Exercise details | Set down, unchanged, the line holding "You are a computer-use agent. This" and all lines that follow it to the end of the material, leaving pictures out.
+++ Input for this task +++
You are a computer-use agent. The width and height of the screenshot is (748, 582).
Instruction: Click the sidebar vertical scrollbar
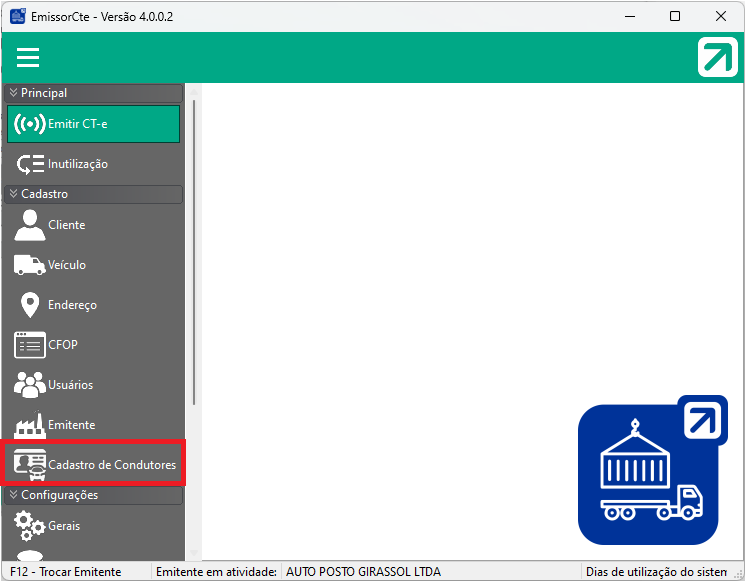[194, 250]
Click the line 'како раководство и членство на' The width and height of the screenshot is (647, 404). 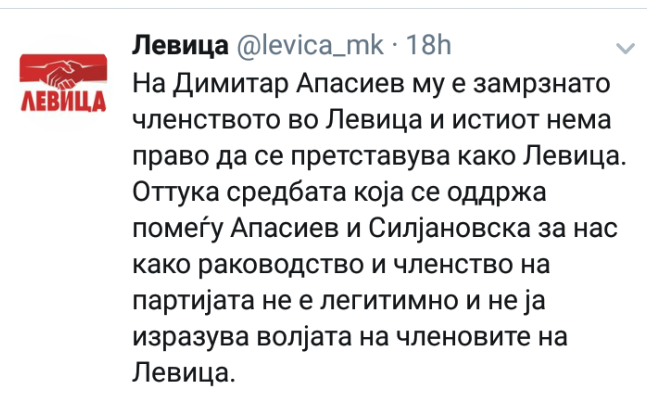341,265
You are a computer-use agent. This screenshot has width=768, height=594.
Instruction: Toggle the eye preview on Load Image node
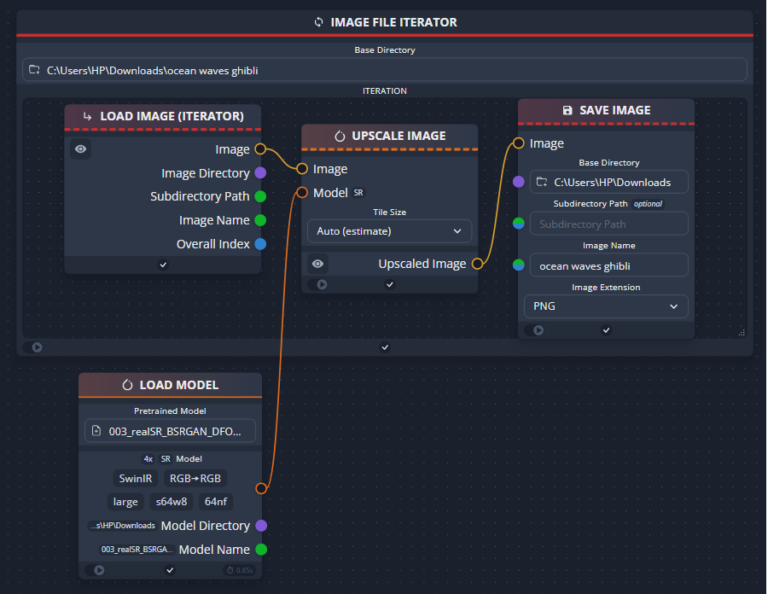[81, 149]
+++
Finished task |
You are a computer-use agent. This screenshot has width=768, height=594.
Instruction: Toggle the eye preview on Load Image node
[81, 149]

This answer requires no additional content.